EXCERPT TO READ:
↓

Saturday, May 2, 2015
Bridge to Terabithia: (2007. dir: Gabor Csupo) Let's take a new look at the Disney Dad. Not the absent father who overcompensates with material generosity during his brief stints with the kids, and not the Dean Jones/Fred MacMurray characters, who are honestly more overgrown kids than adults.
This is the dad who is honest and hard-working, fairly successful in his field, well-meaning and genial, whose paternal flaws are generally momentary and rise from existing under the pressure of providing for a family, a responsibility the Disney Dad takes very seriously in his amiable way. His mistake will come in siding with a malicious teacher or authority figure against his son out of temporary blindness, or in discouraging the kid from following his dreams out of the old fear the kid will lose his grip on reality and never be able to hold a decent job. His flaw is superficial, or passing, and, by the end, we see that he really is a stand-up guy, proved by his willingness and ability to learn from his own children.
Disney Dads exist solely to buffer and guide the stories of the kids. That is, they exist exclusively in relation to their own children, and there is a chilling argument to be made that the modern American exaltation of youth may have risen partly from the Disney Dad and his perfect, housekeeping mate existing so centrally in the subconscious of these several generations.

↑

SUPPLIED ENTRIES:
↓

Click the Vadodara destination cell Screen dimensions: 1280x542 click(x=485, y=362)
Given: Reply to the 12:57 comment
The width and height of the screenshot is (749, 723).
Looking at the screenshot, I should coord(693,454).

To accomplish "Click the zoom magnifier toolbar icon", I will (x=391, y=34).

↑
↓

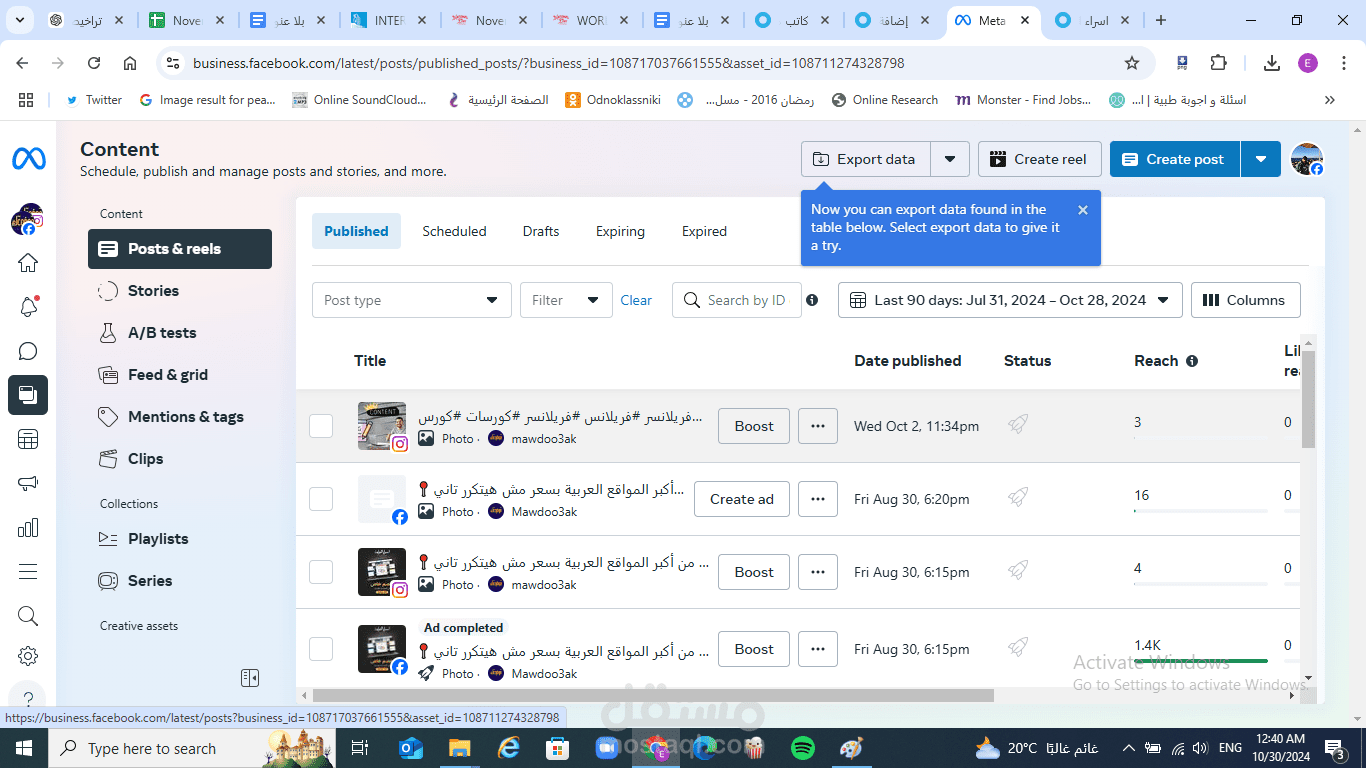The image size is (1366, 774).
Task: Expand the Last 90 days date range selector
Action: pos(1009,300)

↑

WHAT YOU NEED TO DO:
**A)** Translate this sentence from the film review into Spanish: "Disney Dads exist solely to buffer and guide the stories of the kids."
**B)** Copy the film review from "This is the" up to and including "his own children.".
**C)** According to the film review, who directed Bridge to Terabithia?

RESPONSES FOR EACH TASK:
**A)** Los papás de Disney existen únicamente para amortiguar y guiar las historias de los niños.

**B)**
This is the dad who is honest and hard-working, fairly successful in his field, well-meaning and genial, whose paternal flaws are generally momentary and rise from existing under the pressure of providing for a family, a responsibility the Disney Dad takes very seriously in his amiable way. His mistake will come in siding with a malicious teacher or authority figure against his son out of temporary blindness, or in discouraging the kid from following his dreams out of the old fear the kid will lose his grip on reality and never be able to hold a decent job. His flaw is superficial, or passing, and, by the end, we see that he really is a stand-up guy, proved by his willingness and ability to learn from his own children.

**C)** Gabor Csupo